● **What the task asks**
All of the entries below should be returned verbatim, apart from the pictures.

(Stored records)
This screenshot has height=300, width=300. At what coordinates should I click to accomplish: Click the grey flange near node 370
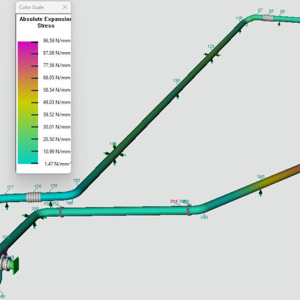189,210
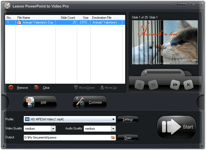Open the Menu button in title bar
Image resolution: width=206 pixels, height=150 pixels.
pyautogui.click(x=181, y=5)
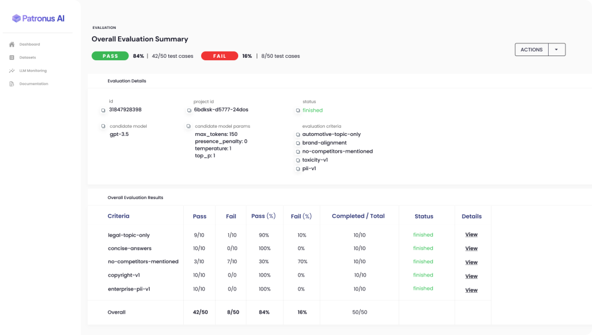View details for legal-topic-only criteria
The height and width of the screenshot is (335, 592).
471,235
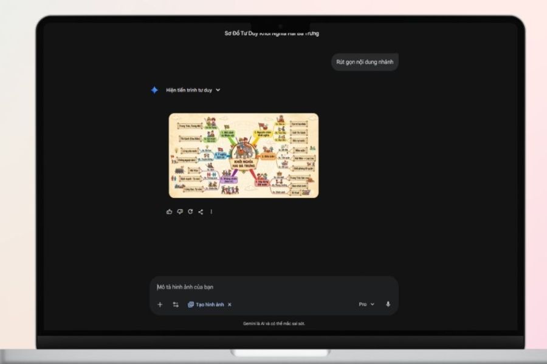Open the tools sliders icon in prompt box
This screenshot has width=547, height=364.
coord(176,305)
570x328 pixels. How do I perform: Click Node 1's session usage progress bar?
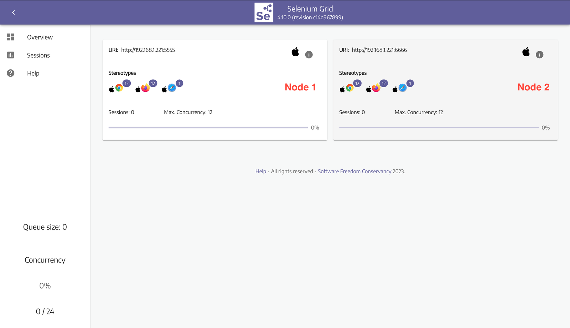coord(208,127)
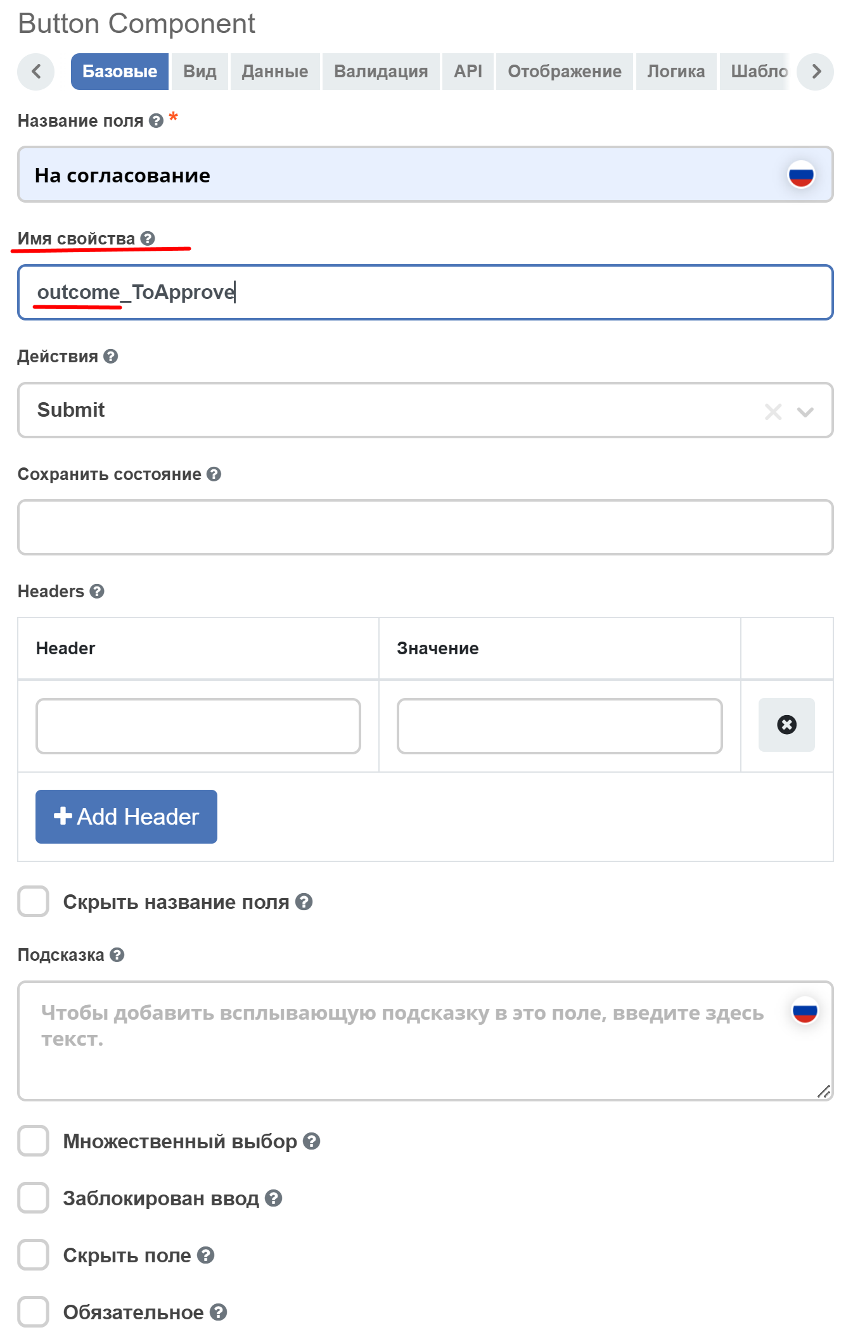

● **Answer to this exercise**
This screenshot has height=300, width=300. At what coordinates should I click to accomplish: Click the grey flange near node 370
189,210
Open the Menu button in title bar
Image resolution: width=206 pixels, height=150 pixels.
pyautogui.click(x=181, y=5)
View details for legal-topic-only criteria
The height and width of the screenshot is (335, 592).
471,235
Open the tools sliders icon in prompt box
This screenshot has width=547, height=364.
coord(176,305)
570x328 pixels. How do I perform: Click Node 1's session usage progress bar?
coord(208,127)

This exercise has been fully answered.